More recently, an American researcher, Richard March, concluded that the tambura arrived in the Balkans with Turkish people in the 1500s. It was adopted by people living in the Balkans, including "urban Muslim Slavs" and "Bosnia Christians." It also arrived in Croatia with laborers.

Today the šargija is played by Albanians, Bosniaks, Serbs and Croats. The sharki is used by the Gheg Albanians in northern Albania, Kosovo, and parts of Montenegro and North Macedonia.

The Instrument accompanies singing and dancing.

Characteristics

Its original four strings have been increased to six or even seven.

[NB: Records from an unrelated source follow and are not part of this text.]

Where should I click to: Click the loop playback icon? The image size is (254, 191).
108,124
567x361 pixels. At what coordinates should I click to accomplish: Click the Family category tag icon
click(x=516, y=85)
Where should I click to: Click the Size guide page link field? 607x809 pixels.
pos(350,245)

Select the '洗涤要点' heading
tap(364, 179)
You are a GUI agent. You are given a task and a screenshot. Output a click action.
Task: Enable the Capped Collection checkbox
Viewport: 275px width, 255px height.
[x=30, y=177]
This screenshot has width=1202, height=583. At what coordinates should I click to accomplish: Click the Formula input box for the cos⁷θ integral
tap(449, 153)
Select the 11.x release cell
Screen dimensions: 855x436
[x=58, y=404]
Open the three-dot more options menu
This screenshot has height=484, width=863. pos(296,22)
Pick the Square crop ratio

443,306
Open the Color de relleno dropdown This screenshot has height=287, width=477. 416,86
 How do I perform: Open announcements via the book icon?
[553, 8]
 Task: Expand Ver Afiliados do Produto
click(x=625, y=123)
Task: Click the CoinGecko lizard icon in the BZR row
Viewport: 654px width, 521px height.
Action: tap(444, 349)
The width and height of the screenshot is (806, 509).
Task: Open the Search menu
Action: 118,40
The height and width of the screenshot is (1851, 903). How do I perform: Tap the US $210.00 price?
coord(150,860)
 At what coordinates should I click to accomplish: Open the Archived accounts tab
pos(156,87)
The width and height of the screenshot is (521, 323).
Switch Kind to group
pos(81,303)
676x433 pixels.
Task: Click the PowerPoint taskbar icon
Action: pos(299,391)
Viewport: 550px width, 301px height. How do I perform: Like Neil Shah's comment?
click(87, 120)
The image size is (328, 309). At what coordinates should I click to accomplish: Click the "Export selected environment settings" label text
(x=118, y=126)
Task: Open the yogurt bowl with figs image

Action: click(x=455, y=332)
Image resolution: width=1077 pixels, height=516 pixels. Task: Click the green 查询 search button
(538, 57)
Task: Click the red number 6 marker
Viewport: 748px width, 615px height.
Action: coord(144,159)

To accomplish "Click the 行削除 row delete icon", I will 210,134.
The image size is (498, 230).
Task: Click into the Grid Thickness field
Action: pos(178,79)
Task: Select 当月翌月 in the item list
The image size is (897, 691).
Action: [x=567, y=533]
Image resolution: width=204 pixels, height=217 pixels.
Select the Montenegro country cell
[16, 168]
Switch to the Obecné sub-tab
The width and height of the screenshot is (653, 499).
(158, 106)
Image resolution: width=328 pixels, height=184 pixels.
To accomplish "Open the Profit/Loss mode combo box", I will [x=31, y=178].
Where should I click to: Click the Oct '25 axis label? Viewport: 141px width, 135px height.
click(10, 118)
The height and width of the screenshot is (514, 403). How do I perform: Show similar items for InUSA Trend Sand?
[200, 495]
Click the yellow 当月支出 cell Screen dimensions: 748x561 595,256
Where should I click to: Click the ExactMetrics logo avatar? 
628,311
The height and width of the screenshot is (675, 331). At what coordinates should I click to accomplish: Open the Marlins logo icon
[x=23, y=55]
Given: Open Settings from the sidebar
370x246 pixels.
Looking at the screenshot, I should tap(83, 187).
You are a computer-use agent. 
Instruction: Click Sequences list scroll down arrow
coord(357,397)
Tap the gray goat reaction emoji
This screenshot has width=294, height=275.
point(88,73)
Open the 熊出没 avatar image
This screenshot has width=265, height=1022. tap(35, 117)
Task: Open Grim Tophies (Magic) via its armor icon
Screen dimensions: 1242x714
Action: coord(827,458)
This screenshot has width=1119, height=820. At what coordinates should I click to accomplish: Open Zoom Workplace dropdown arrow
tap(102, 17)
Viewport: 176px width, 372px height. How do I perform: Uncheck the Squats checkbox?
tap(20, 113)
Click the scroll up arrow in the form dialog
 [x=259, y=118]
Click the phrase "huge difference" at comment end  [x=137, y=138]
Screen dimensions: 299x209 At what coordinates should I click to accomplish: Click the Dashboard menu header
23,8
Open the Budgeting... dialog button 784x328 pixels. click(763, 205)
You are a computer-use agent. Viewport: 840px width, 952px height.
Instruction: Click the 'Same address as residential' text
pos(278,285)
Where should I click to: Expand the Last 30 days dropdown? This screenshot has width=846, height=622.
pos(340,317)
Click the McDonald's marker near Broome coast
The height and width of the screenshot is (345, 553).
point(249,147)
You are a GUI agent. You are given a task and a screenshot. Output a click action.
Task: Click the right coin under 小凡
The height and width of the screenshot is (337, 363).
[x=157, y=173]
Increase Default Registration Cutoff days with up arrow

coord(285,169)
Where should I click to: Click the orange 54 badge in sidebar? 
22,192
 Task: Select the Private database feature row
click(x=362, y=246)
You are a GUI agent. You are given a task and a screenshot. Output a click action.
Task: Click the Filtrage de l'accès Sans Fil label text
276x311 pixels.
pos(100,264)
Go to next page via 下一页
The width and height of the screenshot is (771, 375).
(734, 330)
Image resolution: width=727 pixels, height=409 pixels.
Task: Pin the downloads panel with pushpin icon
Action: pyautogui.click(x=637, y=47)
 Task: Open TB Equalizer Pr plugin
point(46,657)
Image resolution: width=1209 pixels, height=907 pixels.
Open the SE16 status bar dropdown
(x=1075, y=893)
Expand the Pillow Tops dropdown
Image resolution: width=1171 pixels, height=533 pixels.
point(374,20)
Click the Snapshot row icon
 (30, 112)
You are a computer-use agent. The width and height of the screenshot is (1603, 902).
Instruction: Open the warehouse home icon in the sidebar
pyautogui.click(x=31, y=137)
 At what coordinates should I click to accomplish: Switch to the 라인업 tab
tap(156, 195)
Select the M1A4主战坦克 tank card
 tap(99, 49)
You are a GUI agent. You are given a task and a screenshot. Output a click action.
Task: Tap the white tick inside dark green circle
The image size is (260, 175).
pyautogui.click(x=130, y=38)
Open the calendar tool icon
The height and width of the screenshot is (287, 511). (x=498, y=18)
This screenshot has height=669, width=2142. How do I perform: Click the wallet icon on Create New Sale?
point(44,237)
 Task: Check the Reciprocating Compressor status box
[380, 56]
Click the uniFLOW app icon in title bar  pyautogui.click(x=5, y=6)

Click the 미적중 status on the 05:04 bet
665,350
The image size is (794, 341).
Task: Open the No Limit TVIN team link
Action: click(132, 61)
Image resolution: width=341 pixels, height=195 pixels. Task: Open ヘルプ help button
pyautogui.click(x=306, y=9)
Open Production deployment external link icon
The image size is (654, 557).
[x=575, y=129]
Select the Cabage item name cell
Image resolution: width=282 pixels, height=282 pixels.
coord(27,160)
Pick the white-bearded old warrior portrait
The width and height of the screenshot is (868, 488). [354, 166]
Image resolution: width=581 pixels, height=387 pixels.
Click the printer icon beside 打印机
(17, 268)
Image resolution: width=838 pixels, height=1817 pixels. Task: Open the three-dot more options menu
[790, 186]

These are grouped to create courses of strings; the instrument has 3 or 4 courses. In the past, frets were moveable, although generally not moved once the instrument was set up. Modern instruments may be inlaid with non-moveable metal frets.

The pattern that the frets are set up to play depends on the tonal system used by the musical tradition a musician participate in.  The instrument's body can be made from separate staves, or carved from one piece of wood.

The šargija usually accompanies the violin, and has a jangling quality, similar to the Turkish saz. Musician's play with "complex polyphonic techniques".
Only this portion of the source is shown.